▶ **Ejercicios**
• A. Responde estas preguntas sobre el texto acerca de Le Corbusier:
(i) ¿De cuántos factores depende el valor de un personaje?
(ii) ¿En qué billetes pusieron su cara sus coterráneos?
(iii) ¿Sobre qué plan hubo una opinión que derivó en una valoración no pedida de L.C. como urbanista?
• B. ¿Concuerda cada afirmación con el texto sobre Le Corbusier? Contesta sí o no y cita las palabras del texto que lo deciden.
(i) El autor considera a L.C. el arquitecto más influyente del siglo XX.
(ii) Según el texto, quien no construyó no es arquitecto.
(iii) Una de las lecciones aprendidas es discutir con los que saben.
• C. ¿Podrías proseguir el texto sobre Le Corbusier a partir de su última oración?
------ Fragmento proporcionado
Creí que me había partido el peroné, pero no.

Creí que el tema de Le Corbusier ya estaba agotado, pero no. Faltaba avaluarlo.

El valor de un arquitecto está en su obra, y quien no construyó, no es arquitecto. Pero hay quienes se interesan más en el personaje que en su legado edificado, y quieren saber cuánto dinero vale –como cualquier futbolista– o qué posición ocupa en el ranking –como cualquier tenista–. ¿Cuánto vale entonces Le Corbusier?

El valor de un personaje depende de cuatro factores:

  • Quién lo avalúa.
  • Sobre qué disciplina lo avalúa.
  • La información que se tiene sobre la persona y la disciplina.
  • Contra quiénes se compara.

Comencemos con sus coterráneos. Ellos le hicieron un bonito homenaje al poner su cara en los billetes de diez francos suizos. Es decir que le dieron el valor de todos los billetes de esa denominación.

Lo que pasó en Torre de Babel dista mucho de lo que sucedió en Suiza. Una opinión sobre el Plan Director para Bogotá derivó en una valoración no pedida sobre L.C. como urbanista. Se recibieron conceptos desde tímidos hasta fanáticos, en contra y a favor, que nos han dejado hasta ahora tres lecciones aprendidas:

  • Si se busca generar discusión sobre un tema, hay que ser radical.
  • No discutir con los que saben, y
  • De todas maneras cuando toca… toca aunque nos regañen.

Aplicando los criterios de evaluación ya comentados, con base en la información que tengo y comparándolo con sus pares contemporáneos, yo evaluaría a L.C. como uno de los cinco arquitectos más influyentes del siglo XX.
------------
------ Extractos de datos
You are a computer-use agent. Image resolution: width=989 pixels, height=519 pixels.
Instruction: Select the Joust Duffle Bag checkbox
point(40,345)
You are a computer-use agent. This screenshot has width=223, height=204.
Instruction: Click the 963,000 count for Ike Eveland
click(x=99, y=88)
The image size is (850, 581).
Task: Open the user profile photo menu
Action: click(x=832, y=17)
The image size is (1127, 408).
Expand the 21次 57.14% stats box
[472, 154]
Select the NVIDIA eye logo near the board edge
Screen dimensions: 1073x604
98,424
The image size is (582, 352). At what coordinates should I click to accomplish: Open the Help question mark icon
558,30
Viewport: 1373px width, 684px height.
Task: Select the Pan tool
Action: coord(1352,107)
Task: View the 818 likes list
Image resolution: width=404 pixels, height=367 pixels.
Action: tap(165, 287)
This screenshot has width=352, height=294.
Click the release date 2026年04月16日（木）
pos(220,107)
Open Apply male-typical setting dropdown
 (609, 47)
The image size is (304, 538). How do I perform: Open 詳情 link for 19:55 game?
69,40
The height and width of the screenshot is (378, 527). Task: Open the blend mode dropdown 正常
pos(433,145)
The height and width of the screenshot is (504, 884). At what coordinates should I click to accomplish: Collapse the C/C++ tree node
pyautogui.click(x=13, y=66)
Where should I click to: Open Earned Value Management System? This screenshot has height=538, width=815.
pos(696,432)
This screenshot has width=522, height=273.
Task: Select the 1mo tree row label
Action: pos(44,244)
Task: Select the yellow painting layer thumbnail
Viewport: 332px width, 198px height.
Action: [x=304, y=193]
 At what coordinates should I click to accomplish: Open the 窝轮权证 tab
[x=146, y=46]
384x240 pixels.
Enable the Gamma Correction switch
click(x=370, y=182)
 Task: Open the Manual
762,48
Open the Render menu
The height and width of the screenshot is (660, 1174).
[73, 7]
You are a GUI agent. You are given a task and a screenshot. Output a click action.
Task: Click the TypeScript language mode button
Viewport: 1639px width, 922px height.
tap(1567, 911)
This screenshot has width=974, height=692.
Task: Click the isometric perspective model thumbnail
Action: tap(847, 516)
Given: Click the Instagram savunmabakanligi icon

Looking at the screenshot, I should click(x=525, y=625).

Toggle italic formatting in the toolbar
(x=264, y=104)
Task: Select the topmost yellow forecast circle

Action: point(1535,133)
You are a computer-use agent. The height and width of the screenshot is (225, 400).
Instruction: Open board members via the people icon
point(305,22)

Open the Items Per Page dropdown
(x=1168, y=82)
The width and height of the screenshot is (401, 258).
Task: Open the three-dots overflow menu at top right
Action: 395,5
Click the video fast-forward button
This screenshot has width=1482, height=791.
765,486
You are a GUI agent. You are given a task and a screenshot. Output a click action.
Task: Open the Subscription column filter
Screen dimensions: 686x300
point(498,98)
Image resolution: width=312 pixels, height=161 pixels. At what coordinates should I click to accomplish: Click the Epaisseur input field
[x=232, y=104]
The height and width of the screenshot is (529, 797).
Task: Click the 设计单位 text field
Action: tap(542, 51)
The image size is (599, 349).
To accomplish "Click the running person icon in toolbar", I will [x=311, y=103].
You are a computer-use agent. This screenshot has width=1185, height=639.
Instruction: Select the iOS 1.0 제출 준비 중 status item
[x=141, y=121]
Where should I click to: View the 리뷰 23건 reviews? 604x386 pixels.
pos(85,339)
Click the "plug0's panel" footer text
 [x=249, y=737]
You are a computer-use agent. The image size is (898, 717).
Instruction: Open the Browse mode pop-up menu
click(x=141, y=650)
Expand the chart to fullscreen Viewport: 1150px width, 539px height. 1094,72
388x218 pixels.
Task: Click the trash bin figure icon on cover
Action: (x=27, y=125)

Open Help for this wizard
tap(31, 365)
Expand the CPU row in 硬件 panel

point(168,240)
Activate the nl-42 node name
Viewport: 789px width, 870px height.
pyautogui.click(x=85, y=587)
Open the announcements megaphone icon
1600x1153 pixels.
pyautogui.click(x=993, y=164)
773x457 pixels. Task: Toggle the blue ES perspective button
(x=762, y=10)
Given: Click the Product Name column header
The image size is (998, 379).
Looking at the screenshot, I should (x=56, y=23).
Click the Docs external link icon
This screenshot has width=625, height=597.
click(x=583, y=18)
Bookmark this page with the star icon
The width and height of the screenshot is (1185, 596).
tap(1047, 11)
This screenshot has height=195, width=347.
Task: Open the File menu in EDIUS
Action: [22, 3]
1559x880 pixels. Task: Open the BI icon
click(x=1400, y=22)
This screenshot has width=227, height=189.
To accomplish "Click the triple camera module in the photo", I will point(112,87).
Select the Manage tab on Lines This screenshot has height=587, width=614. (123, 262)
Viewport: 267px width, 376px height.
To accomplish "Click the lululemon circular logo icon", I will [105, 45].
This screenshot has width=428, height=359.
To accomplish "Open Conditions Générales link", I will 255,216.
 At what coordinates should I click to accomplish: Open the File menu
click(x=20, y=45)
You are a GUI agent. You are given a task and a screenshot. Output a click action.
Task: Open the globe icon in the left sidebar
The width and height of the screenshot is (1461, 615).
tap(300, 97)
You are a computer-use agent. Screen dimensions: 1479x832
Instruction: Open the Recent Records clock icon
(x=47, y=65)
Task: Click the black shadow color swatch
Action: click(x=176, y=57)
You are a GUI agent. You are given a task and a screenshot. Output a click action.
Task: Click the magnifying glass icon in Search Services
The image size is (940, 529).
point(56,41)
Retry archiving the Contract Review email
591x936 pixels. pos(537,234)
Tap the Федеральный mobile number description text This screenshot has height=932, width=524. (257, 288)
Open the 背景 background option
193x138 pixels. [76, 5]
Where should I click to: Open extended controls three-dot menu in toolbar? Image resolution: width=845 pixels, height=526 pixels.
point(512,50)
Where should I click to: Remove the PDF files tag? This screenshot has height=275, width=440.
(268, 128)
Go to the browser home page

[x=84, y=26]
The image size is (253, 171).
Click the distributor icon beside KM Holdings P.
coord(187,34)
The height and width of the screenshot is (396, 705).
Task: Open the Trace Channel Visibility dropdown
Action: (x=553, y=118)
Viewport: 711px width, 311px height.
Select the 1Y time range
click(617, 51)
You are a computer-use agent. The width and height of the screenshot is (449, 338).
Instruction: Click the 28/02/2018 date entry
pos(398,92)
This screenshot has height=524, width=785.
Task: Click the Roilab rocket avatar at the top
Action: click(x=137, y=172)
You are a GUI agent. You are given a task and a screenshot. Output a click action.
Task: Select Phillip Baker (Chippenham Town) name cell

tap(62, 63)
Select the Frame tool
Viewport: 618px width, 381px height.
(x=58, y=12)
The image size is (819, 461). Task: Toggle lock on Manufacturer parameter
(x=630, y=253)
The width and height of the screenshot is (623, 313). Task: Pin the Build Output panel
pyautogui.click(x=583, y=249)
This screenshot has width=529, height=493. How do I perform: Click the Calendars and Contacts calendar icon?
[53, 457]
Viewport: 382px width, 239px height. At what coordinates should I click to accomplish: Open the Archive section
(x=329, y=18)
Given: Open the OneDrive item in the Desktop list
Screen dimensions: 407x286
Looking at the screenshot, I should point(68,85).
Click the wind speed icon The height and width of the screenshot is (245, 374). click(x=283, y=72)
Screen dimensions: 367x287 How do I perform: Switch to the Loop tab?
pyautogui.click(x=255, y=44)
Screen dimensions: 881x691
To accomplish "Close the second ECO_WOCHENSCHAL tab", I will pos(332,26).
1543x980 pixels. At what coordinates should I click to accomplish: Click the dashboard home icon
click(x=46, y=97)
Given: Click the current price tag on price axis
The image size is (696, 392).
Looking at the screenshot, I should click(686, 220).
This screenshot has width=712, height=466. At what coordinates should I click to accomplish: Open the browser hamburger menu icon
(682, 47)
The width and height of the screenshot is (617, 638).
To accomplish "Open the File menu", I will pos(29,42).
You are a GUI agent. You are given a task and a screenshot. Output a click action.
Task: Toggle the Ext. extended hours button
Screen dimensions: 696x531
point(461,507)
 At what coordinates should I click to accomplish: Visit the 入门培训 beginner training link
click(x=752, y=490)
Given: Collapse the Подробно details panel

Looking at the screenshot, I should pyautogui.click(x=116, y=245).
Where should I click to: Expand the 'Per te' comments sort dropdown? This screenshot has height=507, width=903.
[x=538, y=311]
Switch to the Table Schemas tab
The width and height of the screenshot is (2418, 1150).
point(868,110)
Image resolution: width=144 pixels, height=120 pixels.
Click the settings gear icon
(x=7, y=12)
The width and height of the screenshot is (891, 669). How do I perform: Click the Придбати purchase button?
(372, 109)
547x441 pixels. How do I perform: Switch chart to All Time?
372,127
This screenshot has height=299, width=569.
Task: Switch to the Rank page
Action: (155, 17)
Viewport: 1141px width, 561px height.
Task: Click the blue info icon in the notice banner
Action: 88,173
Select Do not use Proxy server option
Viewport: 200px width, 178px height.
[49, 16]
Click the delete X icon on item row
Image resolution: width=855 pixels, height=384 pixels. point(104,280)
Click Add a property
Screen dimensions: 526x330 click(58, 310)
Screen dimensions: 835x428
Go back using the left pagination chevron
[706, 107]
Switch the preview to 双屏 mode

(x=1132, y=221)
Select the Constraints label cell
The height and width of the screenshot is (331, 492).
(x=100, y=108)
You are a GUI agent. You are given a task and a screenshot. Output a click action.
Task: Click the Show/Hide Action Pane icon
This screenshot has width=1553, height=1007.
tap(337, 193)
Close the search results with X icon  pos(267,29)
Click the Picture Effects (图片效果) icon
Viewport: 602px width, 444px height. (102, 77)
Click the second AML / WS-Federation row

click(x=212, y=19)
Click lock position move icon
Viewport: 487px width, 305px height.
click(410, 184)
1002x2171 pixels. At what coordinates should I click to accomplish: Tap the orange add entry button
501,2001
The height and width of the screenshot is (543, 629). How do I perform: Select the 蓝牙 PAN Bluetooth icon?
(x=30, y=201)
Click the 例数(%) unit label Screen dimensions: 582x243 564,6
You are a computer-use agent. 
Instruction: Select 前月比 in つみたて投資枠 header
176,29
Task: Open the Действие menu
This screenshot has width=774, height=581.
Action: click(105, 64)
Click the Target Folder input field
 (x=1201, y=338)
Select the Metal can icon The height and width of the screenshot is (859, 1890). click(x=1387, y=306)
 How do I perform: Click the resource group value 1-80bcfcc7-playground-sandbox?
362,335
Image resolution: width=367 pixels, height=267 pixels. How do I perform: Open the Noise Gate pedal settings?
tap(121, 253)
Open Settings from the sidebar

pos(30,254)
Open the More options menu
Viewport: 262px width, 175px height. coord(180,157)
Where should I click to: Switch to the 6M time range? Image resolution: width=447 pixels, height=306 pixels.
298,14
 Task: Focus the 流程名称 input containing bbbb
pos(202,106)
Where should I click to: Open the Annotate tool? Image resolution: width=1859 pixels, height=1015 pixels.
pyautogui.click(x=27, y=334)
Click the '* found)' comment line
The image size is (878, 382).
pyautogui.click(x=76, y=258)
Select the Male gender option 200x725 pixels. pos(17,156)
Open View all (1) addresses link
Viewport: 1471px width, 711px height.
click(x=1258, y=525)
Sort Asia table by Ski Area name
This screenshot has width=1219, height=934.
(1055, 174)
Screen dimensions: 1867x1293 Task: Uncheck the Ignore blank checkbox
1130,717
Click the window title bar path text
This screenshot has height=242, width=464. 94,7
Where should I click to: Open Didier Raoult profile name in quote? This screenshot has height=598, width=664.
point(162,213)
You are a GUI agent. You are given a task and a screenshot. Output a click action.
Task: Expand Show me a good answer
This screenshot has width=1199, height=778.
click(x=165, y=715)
------------
▶ **Respuestas**
• A.
(i) De cuatro factores.
(ii) En los billetes de diez francos suizos.
(iii) Sobre el Plan Director para Bogotá.

• B.
(i) No: "uno de los cinco arquitectos más influyentes del siglo XX".
(ii) Sí: "quien no construyó, no es arquitecto".
(iii) No: "No discutir con los que saben".

• C.
Esta opinión parece coincidir con la de Francia, su país de adopción, que al no poder estar ausente de los homenajes –con motivo de los cincuenta años de su muerte– que inundaron el mundo de la arquitectura, organizó en el Centro Cultural Georges Pompidou la exposición “Le Corbusier, medidas del hombre”, la primera sobre este tema según sus organizadores. La muestra incluyó sus proyectos de viviendas unifamiliares y unidades de habitación (Marsella y Berlín), Ronchamp, el pabellón Philips en Bruselas, Chandigarh, su cabaña de 15 metros cuadrados, sus muebles, sus pinturas y lógicamente su propuesta de escala humana, el Modulor.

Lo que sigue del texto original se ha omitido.